▶ _Text_:
Filtering Pig

Let’s study about Filtering Pig.

Filtering is a method of removing duplicated values and selecting few tuples based on conditions. Apache Pig supports Filtering operation in Pig Latin with the help three operators. As shown below.

1. Filter Operator

* Filter Operator used to selects tuples from a relation based on some condition.

Example

In this example consider a file “employee_deatils.txt” in HDFS directory ‘/beyond_empdata/’ as shown below.

Employee_details.txt

100,Roshan,23,HR

101,Roy,27,CS

102,Shruthi,31,IT

103,Disha,28,EC

104,Gowri,30,HR

105,Drusya,25,HR

106,manju,34,IT

Step 1: In this step will load the file into pig using “load” operator.

grunt>employee_details = LOAD ‘hdfs://localhost:9000/beyond_empdata/employee_details.txt’ USING PigStorage(‘,’) as (id:int, name:chararray, age:int, dept:chararray);

Step 2: In this step will use Filter operator to get the details of the employee who belong to the department “HR”.

grunt>filter_data = FILTER employee_details BY dept == ‘HR’;

Step 3: In this step verify the relation filter_data using the DUMP operator.

grunt> Dump filter_data;

2. Distinct Operator

* Distinct Operator is used to removes duplicate tuples in a relation.

▶ _Objectives_:
1) In the Pig filtering tutorial, which department does the Filter operator example select employees from?
2) Go on with the Pig filtering tutorial from the point where it stops.
The entries have no connection to the Pig filtering tutorial.

▶ _Raw data_:
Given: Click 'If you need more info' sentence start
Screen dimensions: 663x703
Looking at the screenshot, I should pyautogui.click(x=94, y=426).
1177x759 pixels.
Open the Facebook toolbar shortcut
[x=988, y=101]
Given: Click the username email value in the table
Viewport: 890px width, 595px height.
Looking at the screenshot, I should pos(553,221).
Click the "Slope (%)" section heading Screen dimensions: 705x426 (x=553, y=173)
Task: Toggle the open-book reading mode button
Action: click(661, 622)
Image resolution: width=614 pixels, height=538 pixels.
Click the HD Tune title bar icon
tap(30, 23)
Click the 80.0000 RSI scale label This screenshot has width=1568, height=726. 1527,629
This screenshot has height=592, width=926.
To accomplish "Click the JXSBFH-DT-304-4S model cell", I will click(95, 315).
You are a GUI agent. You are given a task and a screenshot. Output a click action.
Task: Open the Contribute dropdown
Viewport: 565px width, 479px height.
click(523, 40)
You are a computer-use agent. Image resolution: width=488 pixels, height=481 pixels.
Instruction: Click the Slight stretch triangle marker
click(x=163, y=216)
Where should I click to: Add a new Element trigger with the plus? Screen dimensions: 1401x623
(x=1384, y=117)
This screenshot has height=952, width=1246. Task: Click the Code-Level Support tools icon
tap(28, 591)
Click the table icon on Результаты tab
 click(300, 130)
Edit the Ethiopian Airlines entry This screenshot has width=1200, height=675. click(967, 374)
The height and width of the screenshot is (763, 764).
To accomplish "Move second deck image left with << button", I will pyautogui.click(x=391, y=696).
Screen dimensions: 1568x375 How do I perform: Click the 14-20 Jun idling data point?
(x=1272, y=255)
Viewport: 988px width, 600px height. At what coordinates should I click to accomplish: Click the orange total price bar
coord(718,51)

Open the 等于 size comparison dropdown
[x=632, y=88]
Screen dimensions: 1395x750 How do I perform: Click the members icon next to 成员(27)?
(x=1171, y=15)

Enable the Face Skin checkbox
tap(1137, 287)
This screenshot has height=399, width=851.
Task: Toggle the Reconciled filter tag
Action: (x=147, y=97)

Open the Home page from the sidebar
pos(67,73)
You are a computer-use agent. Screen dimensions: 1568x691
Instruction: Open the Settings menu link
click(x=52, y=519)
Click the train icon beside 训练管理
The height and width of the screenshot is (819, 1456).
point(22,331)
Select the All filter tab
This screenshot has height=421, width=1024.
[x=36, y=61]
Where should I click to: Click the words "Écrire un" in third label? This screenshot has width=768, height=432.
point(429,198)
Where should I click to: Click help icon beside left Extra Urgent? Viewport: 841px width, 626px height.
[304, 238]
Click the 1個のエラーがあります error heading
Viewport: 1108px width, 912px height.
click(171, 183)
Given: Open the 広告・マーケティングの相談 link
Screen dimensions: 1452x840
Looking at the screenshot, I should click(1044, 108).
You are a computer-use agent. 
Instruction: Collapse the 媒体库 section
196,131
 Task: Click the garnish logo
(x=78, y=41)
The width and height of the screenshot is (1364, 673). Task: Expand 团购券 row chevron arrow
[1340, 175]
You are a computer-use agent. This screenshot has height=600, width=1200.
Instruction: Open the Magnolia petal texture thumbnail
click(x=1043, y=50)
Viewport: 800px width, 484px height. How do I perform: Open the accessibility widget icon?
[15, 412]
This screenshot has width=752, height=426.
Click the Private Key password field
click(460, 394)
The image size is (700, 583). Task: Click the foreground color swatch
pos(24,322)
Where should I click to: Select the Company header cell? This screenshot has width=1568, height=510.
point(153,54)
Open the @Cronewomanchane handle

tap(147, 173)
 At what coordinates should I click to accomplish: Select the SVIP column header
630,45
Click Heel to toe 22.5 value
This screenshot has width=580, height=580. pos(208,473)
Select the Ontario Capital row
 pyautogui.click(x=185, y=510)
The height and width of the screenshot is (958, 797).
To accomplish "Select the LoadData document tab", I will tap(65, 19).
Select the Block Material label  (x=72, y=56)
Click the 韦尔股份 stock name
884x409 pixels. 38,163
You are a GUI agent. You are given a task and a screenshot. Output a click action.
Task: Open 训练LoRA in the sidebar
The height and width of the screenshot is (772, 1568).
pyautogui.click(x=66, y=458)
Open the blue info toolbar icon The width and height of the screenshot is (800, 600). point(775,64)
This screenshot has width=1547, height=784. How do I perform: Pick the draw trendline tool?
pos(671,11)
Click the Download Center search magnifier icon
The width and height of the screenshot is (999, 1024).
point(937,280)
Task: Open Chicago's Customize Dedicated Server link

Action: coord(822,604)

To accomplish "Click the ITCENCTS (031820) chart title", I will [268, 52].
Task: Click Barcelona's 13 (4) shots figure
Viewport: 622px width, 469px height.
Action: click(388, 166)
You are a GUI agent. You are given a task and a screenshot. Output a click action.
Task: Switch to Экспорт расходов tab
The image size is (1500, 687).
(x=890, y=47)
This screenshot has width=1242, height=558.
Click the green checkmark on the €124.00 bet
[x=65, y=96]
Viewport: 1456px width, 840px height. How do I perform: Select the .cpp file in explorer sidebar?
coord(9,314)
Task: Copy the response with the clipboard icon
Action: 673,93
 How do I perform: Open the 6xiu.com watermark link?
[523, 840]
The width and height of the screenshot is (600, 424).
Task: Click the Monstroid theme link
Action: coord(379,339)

▶ _Solved problems_:
1) HR

2)
Example

In this Example let us assume that we are having file called “employee.txt” in HDFS directory. It contains so many duplicate tuples. We need to removes those values. In this example it will explains how to remove duplicate tuples.

Employee.txt

100,Roshan,23,HR

101,Roy,27,CS

102,Shruthi,31,IT

103,Disha,28,EC

101,Roy,27,CS

104,Gowri,30,HR

105,Drusya,25,HR

106,manju,34,IT

103,Disha,28,EC

Step 1: In this step we are loading the “employee.txt” file into pig using “load” operator.

grunt>employee_data = LOAD ‘hdfs://localhost:9000/beyond_empdata/employee.txt’ USING PigStorage(‘,’) as (id:int, name:chararray, age:int, dept:chararray);

Step 2: In this case we are removing duplicate tuples from the relation “employee_data” using the DISTINCT operator, and store it as another relation called “distinct_data” .

grunt> distinct_data = DISTINCT employee_data;

Step 3: Here we are verifying the “distinct_data” using dump operator.

grunt> Dump distinct_data;

3. Foreach Operator

* Foreach operator is used to generate data transformations based on columns of data.

Example

In this example we are consider a file “employee_deatils.txt” in HDFS directory ‘/beyond_empdata/’ as shown below. This file contains all the information about the beyond employees, in that we are transfering the few data into another relation for job promotion. Let us follow the below steps.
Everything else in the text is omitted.